- [What the task requires]:
Write the next part of the blog post criticizing BBC coverage of the Tea Party and the Occupy Wall Street protests, starting after its final sentence.

[Start Document section]

So this is pretty much a total lie from Justin Webb.

Next he speaks with Matt Kibbe of Freedom Works, a major organization supporting the Tea Party movement. He really does talk about shutting down a few enormous, bloated government agencies, some of which have nearly the sacred cow status that the NHS has in Britain. Naturally, this frightens Webb, as his visceral inclination is that the State is All.

This is supposed to be the final proof that there’s something seriously wrong with the Republican Party. The thing is, the Party’s move to the right on this issue is a bad thing only if one is on the Left, and views small government as some sort of extremist position. Ol’ Justin is definitely making a value judgment here, and his personal political bias is on full display.

Katty Kay and Mark Mardell Love Far-Left Protests

I know others have mentioned the BBC’s biased coverage of the Occupiers, but I think it’s important to look at them all together, so we can see the big picture, the larger context of the BBC’s reporting. We’ve all seen by now how the BBC loves the “Occupy Wall Street” protest, as well as the copy-cat protests in other cities. Any negative aspects played down, the protesters’ mixed messages spun favorably. Now the top BBC talent in the US has gone among them, and come back with glowing reports. It makes for a stark contrast with the way Mardell and Katty reported on the Tea Party protests.

First, the unbelievable dishonesty and bias of Katty Kay:
Occupy Wall Street: Grievances without violence

I’ll pause for a moment while everyone stops laughing, and give you a chance to clean the tea off your monitors and keyboards. You read that right: Katty says there’s no violence. And it gets worse. How does she open her report?

There is something endearing about a protester who camps out on Wall Street carrying a sign that reads “I love humanity, let’s figure this s**t out together”.

OK, he wasn’t quite as discreet with the swear word, but my editors will frown if I replace the asterisks with the actual letters.

But seriously, how angry can you really sound if you begin your revolutionary bank-bashing with the words love and humanity? It is somehow so very un-European.

Awww, how sweet, eh? Like all well-constructed pieces, the Narrative is set out very clearly in the opening section: these protesters are lovely, have the best of intentions.

It’s hard to imagine, for example, the hooded youths of the London riots pausing between rock throwing and shop-looting to utter poetic affection for their fellow human beings.

Their priority was Sony or Samsung (stolen plasma TVs that is), not sitting down with their political opponents to figure out the country’s economic problems.

Who’s sitting down with political opponents here? The Occupiers are screaming at their ideological enemies. If these people honestly wanted to sit down with political opponents and figure out the country’s problems, they’d be sitting outside political offices and government buildings, going to committee meetings open to the public, etc. That’s not what they’re doing at all. Katty just made that up out of thin air.

[End Document section]
[Start Supplied data]

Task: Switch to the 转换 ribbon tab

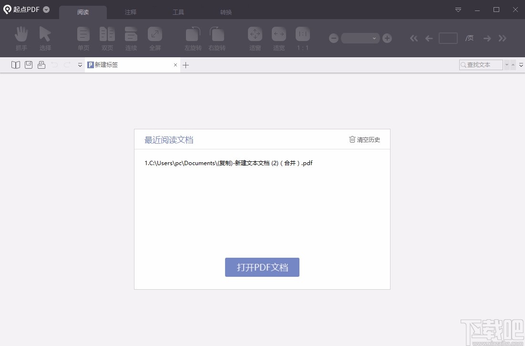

[End Supplied data]

- [Response to the exercise]:
Let’s recall how Katty opened her first report about the Tea Party movement. She opened that video piece with a quote from the President, who is one of the Tea Party’s political opponents. The people on whom she’s reporting doesn’t even get the first word. The President called for unity, she intoned, but that call was drowned out by the Tea Partiers. Before we even learn what the Tea Partiers wanted, we’re told they disrupt, divide, oppose. Oh, and let’s not forget they are angry. And that was actually the least biased, least frowning, least scaremongering report about the Tea Party movement ever done on the BBC at the time.

Yet for some odd reason Katty starts her report on the Occupiers focusing on the love. She contrasts the Occupiers with the violence of the protesters in Greece and other places, and draws the conclusion that the US is just a nicer place, so protesters don’t get violent like they do in Europe.

No, the most extraordinary thing about the US protests so far is that they have been so mild.

It took Americans a long time to jump on the European protest wagon and now they’ve finally done so, it’s with exemplary order and calm. Given how rough the American economy is, that’s quite surprising.

You ain’t seen nothing yet, Katty. (UPDATE 9:23pm: All those nice people Katty met just got up and tried to occupy Wall St. again and and got violent with the police, throwing bottles and bags of garbage at them. Imagine! How’s that hopey-changey stuff working out for ya, Katty?)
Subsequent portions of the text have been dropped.